*** Input for this task ***

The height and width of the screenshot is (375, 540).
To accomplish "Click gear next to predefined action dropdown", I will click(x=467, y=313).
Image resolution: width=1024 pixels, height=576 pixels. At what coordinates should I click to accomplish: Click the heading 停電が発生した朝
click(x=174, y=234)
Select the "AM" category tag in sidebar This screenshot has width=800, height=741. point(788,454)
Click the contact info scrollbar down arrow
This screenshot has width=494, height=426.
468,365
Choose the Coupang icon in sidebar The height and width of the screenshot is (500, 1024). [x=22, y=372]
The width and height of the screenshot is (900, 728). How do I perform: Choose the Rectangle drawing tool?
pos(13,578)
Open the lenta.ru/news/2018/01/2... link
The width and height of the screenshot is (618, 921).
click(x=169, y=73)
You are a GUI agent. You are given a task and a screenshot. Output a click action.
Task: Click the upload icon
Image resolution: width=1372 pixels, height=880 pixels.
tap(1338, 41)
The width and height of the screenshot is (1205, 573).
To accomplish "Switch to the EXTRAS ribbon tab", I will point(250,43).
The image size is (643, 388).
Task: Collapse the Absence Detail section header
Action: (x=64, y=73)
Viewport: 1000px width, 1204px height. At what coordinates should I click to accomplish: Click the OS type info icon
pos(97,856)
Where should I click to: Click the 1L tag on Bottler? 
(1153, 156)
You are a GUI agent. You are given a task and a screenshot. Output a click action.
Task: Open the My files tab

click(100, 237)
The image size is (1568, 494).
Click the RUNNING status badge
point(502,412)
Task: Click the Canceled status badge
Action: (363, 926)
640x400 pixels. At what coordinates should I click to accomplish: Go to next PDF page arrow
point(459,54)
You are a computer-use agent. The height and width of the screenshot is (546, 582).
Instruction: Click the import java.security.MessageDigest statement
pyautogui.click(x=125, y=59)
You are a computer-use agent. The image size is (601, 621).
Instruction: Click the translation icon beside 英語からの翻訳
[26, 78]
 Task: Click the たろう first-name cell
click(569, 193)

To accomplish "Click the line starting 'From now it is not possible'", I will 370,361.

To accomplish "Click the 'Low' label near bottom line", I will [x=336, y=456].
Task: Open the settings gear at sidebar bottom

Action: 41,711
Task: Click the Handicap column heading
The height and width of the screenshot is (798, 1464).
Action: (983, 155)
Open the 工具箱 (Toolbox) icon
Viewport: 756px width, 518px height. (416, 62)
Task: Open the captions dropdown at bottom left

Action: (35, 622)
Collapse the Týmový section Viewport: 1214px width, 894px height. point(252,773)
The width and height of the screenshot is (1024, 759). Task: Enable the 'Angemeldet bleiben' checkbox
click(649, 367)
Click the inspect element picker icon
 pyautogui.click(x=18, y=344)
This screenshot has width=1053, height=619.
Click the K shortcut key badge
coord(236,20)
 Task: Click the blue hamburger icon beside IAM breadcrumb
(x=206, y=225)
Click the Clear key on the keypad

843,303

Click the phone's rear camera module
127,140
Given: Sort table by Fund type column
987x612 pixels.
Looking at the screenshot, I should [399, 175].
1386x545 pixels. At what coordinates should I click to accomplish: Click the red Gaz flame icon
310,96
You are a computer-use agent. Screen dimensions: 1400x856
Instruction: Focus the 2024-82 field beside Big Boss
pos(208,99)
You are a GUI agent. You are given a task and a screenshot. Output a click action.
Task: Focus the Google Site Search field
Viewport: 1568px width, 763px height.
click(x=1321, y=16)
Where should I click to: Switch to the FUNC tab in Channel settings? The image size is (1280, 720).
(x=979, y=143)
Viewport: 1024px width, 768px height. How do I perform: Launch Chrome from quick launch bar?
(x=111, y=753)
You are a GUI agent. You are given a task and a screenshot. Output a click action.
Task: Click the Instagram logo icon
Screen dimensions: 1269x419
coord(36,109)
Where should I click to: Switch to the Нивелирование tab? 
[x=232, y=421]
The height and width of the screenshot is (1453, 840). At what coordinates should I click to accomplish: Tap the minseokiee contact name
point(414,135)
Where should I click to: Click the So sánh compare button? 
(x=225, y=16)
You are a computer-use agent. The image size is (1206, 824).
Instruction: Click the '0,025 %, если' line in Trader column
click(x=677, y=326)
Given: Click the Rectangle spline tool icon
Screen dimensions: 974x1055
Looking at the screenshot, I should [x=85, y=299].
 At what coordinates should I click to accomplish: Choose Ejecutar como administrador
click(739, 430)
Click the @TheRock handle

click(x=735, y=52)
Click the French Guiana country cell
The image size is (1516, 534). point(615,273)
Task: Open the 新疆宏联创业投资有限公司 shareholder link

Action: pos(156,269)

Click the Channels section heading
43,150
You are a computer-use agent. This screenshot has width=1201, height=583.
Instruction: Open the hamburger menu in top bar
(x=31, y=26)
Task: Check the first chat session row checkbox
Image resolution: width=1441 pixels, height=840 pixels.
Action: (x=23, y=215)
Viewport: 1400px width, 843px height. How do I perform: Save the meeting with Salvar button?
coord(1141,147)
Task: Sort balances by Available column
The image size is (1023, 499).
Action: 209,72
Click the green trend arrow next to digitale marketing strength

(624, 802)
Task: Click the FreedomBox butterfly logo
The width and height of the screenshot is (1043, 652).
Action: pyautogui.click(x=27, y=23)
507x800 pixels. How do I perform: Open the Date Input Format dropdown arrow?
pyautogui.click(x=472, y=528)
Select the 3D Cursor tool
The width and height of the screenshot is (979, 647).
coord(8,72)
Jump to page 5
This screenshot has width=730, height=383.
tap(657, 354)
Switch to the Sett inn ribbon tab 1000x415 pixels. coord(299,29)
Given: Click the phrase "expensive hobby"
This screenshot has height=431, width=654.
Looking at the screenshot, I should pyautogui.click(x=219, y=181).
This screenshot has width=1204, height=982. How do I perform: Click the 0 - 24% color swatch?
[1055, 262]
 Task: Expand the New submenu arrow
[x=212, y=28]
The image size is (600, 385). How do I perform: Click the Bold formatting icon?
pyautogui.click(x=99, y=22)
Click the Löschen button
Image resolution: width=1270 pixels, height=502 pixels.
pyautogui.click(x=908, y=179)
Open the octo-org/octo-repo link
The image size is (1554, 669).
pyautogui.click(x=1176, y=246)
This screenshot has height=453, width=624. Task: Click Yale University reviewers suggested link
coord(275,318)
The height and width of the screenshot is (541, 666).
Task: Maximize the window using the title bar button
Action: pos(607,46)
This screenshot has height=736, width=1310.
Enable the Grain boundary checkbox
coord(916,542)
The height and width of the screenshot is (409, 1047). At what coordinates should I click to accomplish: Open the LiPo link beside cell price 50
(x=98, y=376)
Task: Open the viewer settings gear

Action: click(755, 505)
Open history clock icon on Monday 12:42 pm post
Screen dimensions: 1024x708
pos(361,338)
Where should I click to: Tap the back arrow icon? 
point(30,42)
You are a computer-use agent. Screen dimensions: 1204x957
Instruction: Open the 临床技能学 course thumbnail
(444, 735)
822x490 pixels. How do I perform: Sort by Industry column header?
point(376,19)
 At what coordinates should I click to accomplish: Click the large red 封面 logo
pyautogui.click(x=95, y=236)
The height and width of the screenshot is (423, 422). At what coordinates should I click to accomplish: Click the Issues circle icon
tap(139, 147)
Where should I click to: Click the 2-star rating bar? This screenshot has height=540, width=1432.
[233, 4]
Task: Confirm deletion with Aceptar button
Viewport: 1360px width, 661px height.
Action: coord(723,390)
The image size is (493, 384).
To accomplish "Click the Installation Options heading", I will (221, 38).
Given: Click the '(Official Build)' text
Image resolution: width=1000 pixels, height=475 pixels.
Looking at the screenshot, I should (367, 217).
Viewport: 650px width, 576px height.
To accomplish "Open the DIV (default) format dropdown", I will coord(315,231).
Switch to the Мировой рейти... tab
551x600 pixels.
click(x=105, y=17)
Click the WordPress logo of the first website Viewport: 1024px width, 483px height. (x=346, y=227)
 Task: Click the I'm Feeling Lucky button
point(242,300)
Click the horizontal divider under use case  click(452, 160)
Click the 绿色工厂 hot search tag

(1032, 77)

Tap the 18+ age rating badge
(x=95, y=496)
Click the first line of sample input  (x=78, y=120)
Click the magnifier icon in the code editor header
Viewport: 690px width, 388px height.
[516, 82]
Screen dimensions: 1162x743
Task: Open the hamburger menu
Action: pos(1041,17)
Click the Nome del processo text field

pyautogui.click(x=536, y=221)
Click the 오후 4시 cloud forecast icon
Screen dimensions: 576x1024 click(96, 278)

*** End of Input for this task ***

> Task goal
Out of the preceding entries, pull every line containing the string "computer".

> Solution below
You are a computer-use agent. The height and width of the screenshot is (546, 582).
You are a computer-use agent. The image size is (601, 621).
You are a computer-use agent. Screen dimensions: 1400x856
You are a computer-use agent. The image size is (1206, 824).
You are a computer-use agent. This screenshot has width=1201, height=583.
You are a computer-use agent. Screen dimensions: 1204x957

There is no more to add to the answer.